Did this inspire me to try another one? Nope! Too much work and too much margin of error.
Time to take a break from the food for some homemade limoncello, the notorious lemon liqueur, which gained notoriety a few years ago when Danny DeVito showed up on The View still drunk on the limoncello he had consumed the night before. Typically served after a meal, we enjoyed it mid-meal, which was a nice break. Limoncello, in theory, should taste like lemonade (the ingredients being only lemon peel, vodka and simple syrup), but this one was strong!!!!! We were doing shots of this stuff!
Ok, so my shot came out of a vintage champagne glass, but it was still a shot!
Finally, the main course. Red snapper (I think it was snapper) roasted whole in a salt crust. The salt crust keeps the fish moist and incredibly flavorful. It was served with a side of sauteed broccoli rabe (or broccolini, I couldn't quite tell).
Then, to top it all off, they brought around big trays of Antico's amazing pizza, which we had been watching them prepare all night long. Let's face it, who doesn't love a great slice of wood grilled pizza? I had two small slices, and I am not embarrassed to admit it (yes I am). Oh yeah...and this entire time, we are still drinking wine and cocktails.
Now...on to dessert. Always my favorite part of any meal! I especially enjoy Italian desserts, and Antico has the best (I am not exaggerating) cannoli. The shell is sweet and crunchy and they fill it for you as soon as you order it. I was hoping we would get some. Our plates come around, and we are served, of course, tiramisu. How can you end an Italian meal like this without tiramisu? Oh wait...I see another tray coming around! What are these? Ricotta pastries?!?!? I never had these but they look good. One bite, and I am sold.
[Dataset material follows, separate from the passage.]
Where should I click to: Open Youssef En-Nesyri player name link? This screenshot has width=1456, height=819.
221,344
Crunchy, light as air, pastry shell, stuffed with sweet, creamy ricotta filling. I have just about died and gone to heaven.
Just when I think I am going to bust out of my Spanx, another tray comes around! It's probably just seconds of tiramisu. Wait a second..... that's not tiramisu....it's the cannoli!!!! Dozens and dozens of cannoli! I want to take five! No, I can't, I can only take one. Maybe I'll distract the server and grab two. Maybe I'll steal Phil's cannoli. Maybe I'll steal Sheila's (she was the nice lady sitting next to me). No, she's too nice, and it's her anniversary, I can't take her cannoli. Maybe, I'll go to another server and say that my server skipped me!
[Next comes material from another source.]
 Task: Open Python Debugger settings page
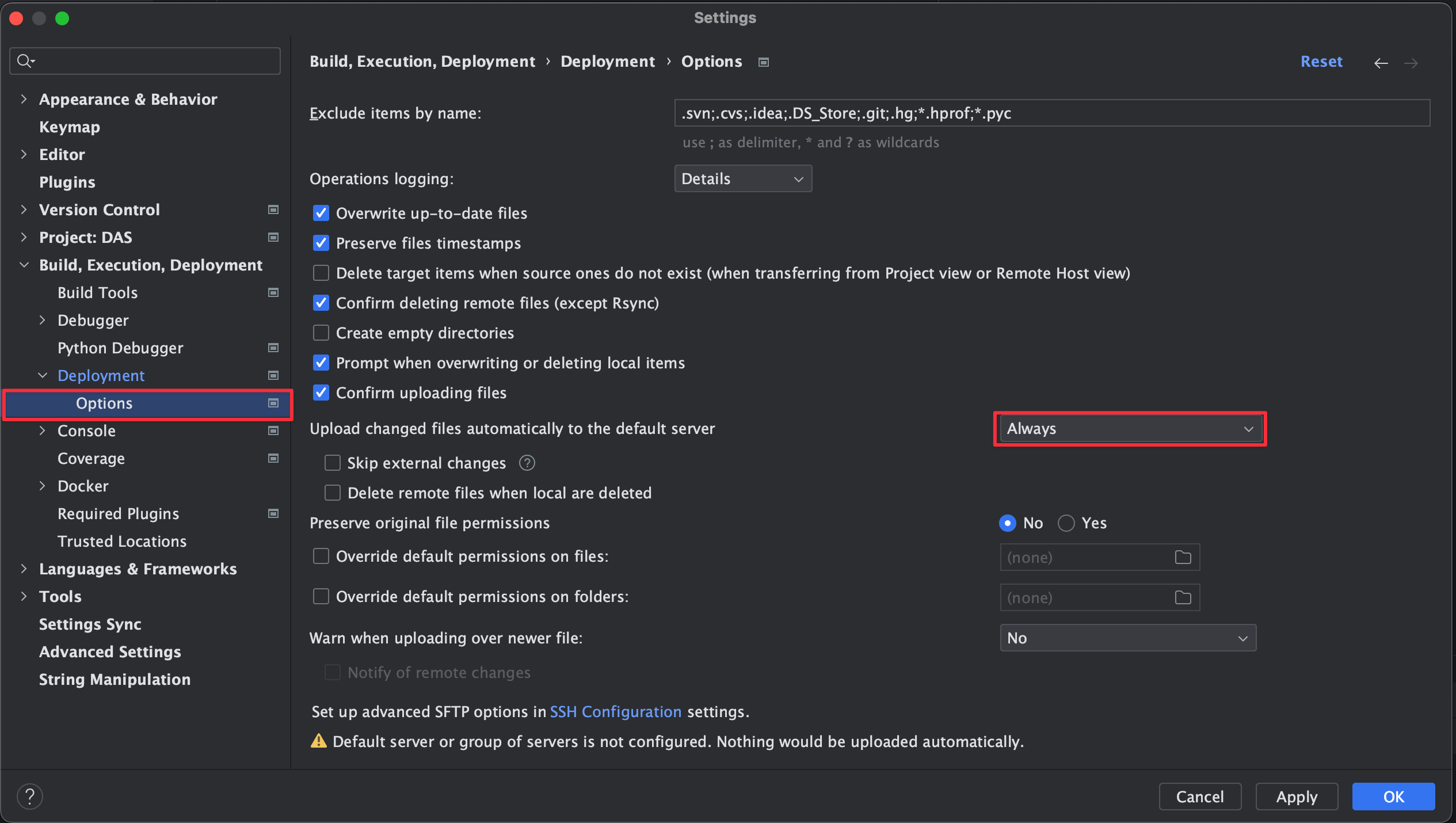(120, 348)
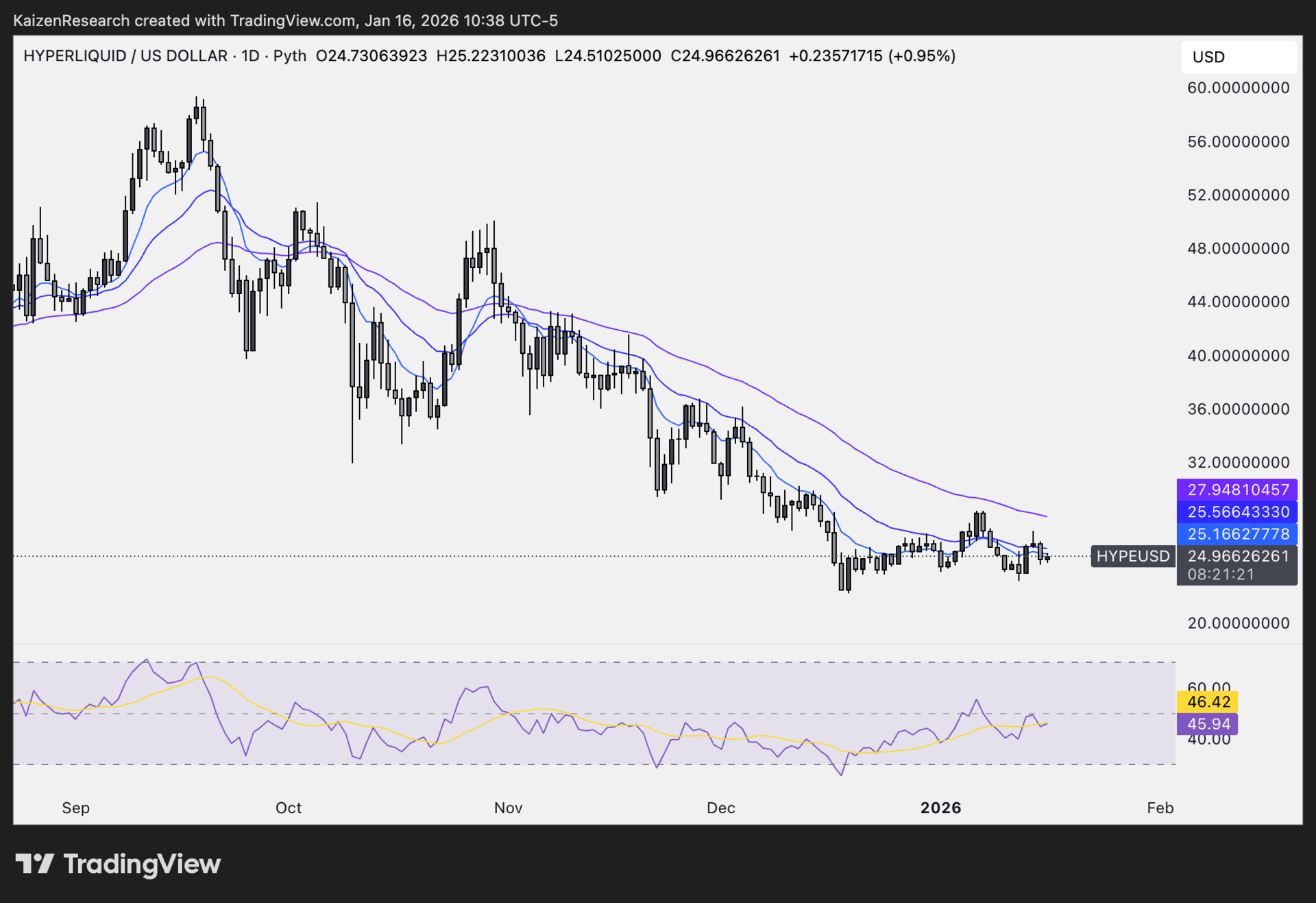This screenshot has height=903, width=1316.
Task: Click the light blue 25.16627778 price label
Action: [x=1237, y=533]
OK...I think I am going off the deep end over my favorite Italian pastry. It must be time to call it a night. But wait, there's more. Just when you think the night cannot get any better, the live entertainment begins! Jenny jumps up on to the counter and begins to croon. People grab their partners and begin to slow dance, right there in the kitchen of Antico Pizza! When was the last time you got to slow dance with your date to live singing? And I don't mean at a wedding or Bar Mitzvah.
The entire night was a very fitting homage to the movie "Big Night". It would have made Primo and Secondo proud.
As for Phil and I, our second foray into the underground supper club scene left us happy. Really happy. It reminded us that even in a large, transient city like Atlanta, a group of strangers can get together and feel totally comfortable and relaxed with each other, while bonding over a universal love of something as simple as great food and wine. Once again, thanks to Jenny Levison and her crew for planning a wonderful evening.